→ **WHAT IS BEING ASKED**: Copy the following records exactly as they appear.

----

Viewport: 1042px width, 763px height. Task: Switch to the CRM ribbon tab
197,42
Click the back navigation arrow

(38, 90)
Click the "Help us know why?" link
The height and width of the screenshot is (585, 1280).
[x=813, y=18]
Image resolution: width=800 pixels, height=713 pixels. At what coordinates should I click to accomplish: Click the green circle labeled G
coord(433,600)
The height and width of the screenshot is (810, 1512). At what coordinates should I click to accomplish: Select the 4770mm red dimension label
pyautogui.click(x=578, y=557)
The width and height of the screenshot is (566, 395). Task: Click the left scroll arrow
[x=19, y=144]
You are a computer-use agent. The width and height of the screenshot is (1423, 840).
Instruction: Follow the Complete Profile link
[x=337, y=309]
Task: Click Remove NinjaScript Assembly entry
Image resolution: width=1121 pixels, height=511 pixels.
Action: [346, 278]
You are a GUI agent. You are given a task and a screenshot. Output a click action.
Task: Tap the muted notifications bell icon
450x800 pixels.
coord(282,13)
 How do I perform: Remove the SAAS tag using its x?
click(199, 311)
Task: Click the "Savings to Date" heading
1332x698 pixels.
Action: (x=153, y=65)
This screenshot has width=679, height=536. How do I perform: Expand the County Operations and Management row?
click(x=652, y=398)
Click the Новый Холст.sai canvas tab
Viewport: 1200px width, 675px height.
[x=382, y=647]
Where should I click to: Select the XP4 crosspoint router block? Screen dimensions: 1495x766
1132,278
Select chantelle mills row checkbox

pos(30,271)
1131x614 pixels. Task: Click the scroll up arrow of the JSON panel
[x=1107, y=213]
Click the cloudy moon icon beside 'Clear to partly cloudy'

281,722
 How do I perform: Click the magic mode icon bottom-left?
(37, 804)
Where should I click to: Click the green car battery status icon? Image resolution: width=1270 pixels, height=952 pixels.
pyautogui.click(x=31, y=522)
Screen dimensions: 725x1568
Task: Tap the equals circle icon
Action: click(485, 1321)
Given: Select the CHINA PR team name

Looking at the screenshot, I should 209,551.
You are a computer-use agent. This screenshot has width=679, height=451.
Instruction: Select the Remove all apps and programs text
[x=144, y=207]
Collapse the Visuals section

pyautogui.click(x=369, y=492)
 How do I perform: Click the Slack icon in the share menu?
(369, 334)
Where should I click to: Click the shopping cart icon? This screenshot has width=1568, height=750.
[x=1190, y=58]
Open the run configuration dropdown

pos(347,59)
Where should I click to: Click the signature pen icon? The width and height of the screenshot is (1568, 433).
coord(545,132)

----

→ **WRITTEN REPLY**:
Viewport: 1042px width, 763px height. Task: Switch to the CRM ribbon tab
197,42
Click the back navigation arrow

(38, 90)
Click the "Help us know why?" link
The height and width of the screenshot is (585, 1280).
[x=813, y=18]
Image resolution: width=800 pixels, height=713 pixels. At what coordinates should I click to accomplish: Click the green circle labeled G
coord(433,600)
The height and width of the screenshot is (810, 1512). At what coordinates should I click to accomplish: Select the 4770mm red dimension label
pyautogui.click(x=578, y=557)
The width and height of the screenshot is (566, 395). Task: Click the left scroll arrow
[x=19, y=144]
You are a computer-use agent. The width and height of the screenshot is (1423, 840).
Instruction: Follow the Complete Profile link
[x=337, y=309]
Task: Click Remove NinjaScript Assembly entry
Image resolution: width=1121 pixels, height=511 pixels.
Action: [346, 278]
You are a GUI agent. You are given a task and a screenshot. Output a click action.
Task: Tap the muted notifications bell icon
450x800 pixels.
coord(282,13)
 How do I perform: Remove the SAAS tag using its x?
click(199, 311)
Task: Click the "Savings to Date" heading
1332x698 pixels.
Action: (x=153, y=65)
This screenshot has width=679, height=536. How do I perform: Expand the County Operations and Management row?
click(x=652, y=398)
Click the Новый Холст.sai canvas tab
Viewport: 1200px width, 675px height.
[x=382, y=647]
Where should I click to: Select the XP4 crosspoint router block? Screen dimensions: 1495x766
1132,278
Select chantelle mills row checkbox

pos(30,271)
1131x614 pixels. Task: Click the scroll up arrow of the JSON panel
[x=1107, y=213]
Click the cloudy moon icon beside 'Clear to partly cloudy'

281,722
 How do I perform: Click the magic mode icon bottom-left?
(37, 804)
Where should I click to: Click the green car battery status icon? Image resolution: width=1270 pixels, height=952 pixels.
pyautogui.click(x=31, y=522)
Screen dimensions: 725x1568
Task: Tap the equals circle icon
Action: click(485, 1321)
Given: Select the CHINA PR team name

Looking at the screenshot, I should 209,551.
You are a computer-use agent. This screenshot has width=679, height=451.
Instruction: Select the Remove all apps and programs text
[x=144, y=207]
Collapse the Visuals section

pyautogui.click(x=369, y=492)
 How do I perform: Click the Slack icon in the share menu?
(369, 334)
Where should I click to: Click the shopping cart icon? This screenshot has width=1568, height=750.
[x=1190, y=58]
Open the run configuration dropdown

pos(347,59)
Where should I click to: Click the signature pen icon? The width and height of the screenshot is (1568, 433).
coord(545,132)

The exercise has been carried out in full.